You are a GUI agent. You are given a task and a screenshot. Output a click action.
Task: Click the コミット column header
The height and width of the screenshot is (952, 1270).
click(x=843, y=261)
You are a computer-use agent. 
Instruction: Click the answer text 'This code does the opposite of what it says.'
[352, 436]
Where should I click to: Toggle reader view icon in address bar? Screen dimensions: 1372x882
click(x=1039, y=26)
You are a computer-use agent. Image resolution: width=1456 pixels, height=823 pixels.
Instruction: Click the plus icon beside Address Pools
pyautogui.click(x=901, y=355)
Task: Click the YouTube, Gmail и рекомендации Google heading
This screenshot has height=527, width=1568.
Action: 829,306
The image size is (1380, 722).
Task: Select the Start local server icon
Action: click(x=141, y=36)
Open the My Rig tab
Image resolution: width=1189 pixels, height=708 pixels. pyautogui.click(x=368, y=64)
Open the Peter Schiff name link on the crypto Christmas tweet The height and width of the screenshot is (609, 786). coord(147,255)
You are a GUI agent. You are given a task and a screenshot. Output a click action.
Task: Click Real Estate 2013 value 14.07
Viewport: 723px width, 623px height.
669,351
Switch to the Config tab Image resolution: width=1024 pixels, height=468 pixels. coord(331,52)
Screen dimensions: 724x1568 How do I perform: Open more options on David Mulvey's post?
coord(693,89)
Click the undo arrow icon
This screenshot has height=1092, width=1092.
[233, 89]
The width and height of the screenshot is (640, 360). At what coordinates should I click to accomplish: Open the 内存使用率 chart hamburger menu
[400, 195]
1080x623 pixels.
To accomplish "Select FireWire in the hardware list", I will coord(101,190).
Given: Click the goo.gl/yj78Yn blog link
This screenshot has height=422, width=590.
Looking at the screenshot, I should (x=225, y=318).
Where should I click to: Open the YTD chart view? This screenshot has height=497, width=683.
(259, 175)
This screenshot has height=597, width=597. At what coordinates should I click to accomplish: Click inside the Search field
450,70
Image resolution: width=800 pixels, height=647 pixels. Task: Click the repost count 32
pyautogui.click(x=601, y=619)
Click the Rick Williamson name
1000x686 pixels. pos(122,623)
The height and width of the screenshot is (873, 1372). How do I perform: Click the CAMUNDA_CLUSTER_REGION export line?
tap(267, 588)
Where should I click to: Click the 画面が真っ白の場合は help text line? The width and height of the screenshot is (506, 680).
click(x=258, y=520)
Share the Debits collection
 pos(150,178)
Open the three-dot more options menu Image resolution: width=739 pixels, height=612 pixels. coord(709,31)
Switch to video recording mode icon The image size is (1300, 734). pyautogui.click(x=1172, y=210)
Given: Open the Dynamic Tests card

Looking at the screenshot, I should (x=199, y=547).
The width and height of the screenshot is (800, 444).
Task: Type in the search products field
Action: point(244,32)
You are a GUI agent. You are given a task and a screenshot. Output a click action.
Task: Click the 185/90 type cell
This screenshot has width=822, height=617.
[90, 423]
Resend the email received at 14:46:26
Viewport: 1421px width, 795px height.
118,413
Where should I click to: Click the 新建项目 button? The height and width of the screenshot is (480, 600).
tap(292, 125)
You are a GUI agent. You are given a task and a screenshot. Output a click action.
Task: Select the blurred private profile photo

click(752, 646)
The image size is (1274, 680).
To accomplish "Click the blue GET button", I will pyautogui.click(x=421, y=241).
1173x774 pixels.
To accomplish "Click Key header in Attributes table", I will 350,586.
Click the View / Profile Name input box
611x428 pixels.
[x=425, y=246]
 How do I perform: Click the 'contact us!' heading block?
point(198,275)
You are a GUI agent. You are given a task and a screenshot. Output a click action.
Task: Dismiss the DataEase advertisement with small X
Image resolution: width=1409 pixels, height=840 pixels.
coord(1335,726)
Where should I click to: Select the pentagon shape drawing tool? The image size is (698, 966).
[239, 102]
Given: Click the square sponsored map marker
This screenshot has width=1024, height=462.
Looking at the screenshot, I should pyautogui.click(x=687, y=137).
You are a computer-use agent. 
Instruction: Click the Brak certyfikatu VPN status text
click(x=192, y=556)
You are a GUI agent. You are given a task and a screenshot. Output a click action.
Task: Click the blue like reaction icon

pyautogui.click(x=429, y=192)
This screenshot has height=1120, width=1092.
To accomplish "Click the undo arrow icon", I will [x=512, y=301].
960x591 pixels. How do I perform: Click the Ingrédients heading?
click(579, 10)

= = = = = = =

▶ Problem: Copy out every one of these records word for word, in their original order.

▶ Response:
You are a GUI agent. You are given a task and a screenshot. Output a click action.
Task: Click the コミット column header
The height and width of the screenshot is (952, 1270).
click(x=843, y=261)
You are a computer-use agent. 
Instruction: Click the answer text 'This code does the opposite of what it says.'
[352, 436]
Where should I click to: Toggle reader view icon in address bar? Screen dimensions: 1372x882
click(x=1039, y=26)
You are a computer-use agent. Image resolution: width=1456 pixels, height=823 pixels.
Instruction: Click the plus icon beside Address Pools
pyautogui.click(x=901, y=355)
Task: Click the YouTube, Gmail и рекомендации Google heading
This screenshot has height=527, width=1568.
Action: 829,306
The image size is (1380, 722).
Task: Select the Start local server icon
Action: click(x=141, y=36)
Open the My Rig tab
Image resolution: width=1189 pixels, height=708 pixels. pyautogui.click(x=368, y=64)
Open the Peter Schiff name link on the crypto Christmas tweet The height and width of the screenshot is (609, 786). coord(147,255)
You are a GUI agent. You are given a task and a screenshot. Output a click action.
Task: Click Real Estate 2013 value 14.07
Viewport: 723px width, 623px height.
669,351
Switch to the Config tab Image resolution: width=1024 pixels, height=468 pixels. coord(331,52)
Screen dimensions: 724x1568 How do I perform: Open more options on David Mulvey's post?
coord(693,89)
Click the undo arrow icon
This screenshot has height=1092, width=1092.
[233, 89]
The width and height of the screenshot is (640, 360). At what coordinates should I click to accomplish: Open the 内存使用率 chart hamburger menu
[400, 195]
1080x623 pixels.
To accomplish "Select FireWire in the hardware list", I will coord(101,190).
Given: Click the goo.gl/yj78Yn blog link
This screenshot has height=422, width=590.
Looking at the screenshot, I should (x=225, y=318).
Where should I click to: Open the YTD chart view? This screenshot has height=497, width=683.
(259, 175)
This screenshot has height=597, width=597. At what coordinates should I click to accomplish: Click inside the Search field
450,70
Image resolution: width=800 pixels, height=647 pixels. Task: Click the repost count 32
pyautogui.click(x=601, y=619)
Click the Rick Williamson name
1000x686 pixels. pos(122,623)
The height and width of the screenshot is (873, 1372). How do I perform: Click the CAMUNDA_CLUSTER_REGION export line?
tap(267, 588)
Where should I click to: Click the 画面が真っ白の場合は help text line? The width and height of the screenshot is (506, 680).
click(x=258, y=520)
Share the Debits collection
 pos(150,178)
Open the three-dot more options menu Image resolution: width=739 pixels, height=612 pixels. coord(709,31)
Switch to video recording mode icon The image size is (1300, 734). pyautogui.click(x=1172, y=210)
Given: Open the Dynamic Tests card

Looking at the screenshot, I should (x=199, y=547).
The width and height of the screenshot is (800, 444).
Task: Type in the search products field
Action: point(244,32)
You are a GUI agent. You are given a task and a screenshot. Output a click action.
Task: Click the 185/90 type cell
This screenshot has width=822, height=617.
[90, 423]
Resend the email received at 14:46:26
Viewport: 1421px width, 795px height.
118,413
Where should I click to: Click the 新建项目 button? The height and width of the screenshot is (480, 600).
tap(292, 125)
You are a GUI agent. You are given a task and a screenshot. Output a click action.
Task: Select the blurred private profile photo

click(752, 646)
The image size is (1274, 680).
To accomplish "Click the blue GET button", I will pyautogui.click(x=421, y=241).
1173x774 pixels.
To accomplish "Click Key header in Attributes table", I will 350,586.
Click the View / Profile Name input box
611x428 pixels.
[x=425, y=246]
 How do I perform: Click the 'contact us!' heading block?
point(198,275)
You are a GUI agent. You are given a task and a screenshot. Output a click action.
Task: Dismiss the DataEase advertisement with small X
Image resolution: width=1409 pixels, height=840 pixels.
coord(1335,726)
Where should I click to: Select the pentagon shape drawing tool? The image size is (698, 966).
[239, 102]
Given: Click the square sponsored map marker
This screenshot has width=1024, height=462.
Looking at the screenshot, I should pyautogui.click(x=687, y=137).
You are a computer-use agent. 
Instruction: Click the Brak certyfikatu VPN status text
click(x=192, y=556)
You are a GUI agent. You are given a task and a screenshot. Output a click action.
Task: Click the blue like reaction icon

pyautogui.click(x=429, y=192)
This screenshot has height=1120, width=1092.
To accomplish "Click the undo arrow icon", I will [x=512, y=301].
960x591 pixels. How do I perform: Click the Ingrédients heading?
click(579, 10)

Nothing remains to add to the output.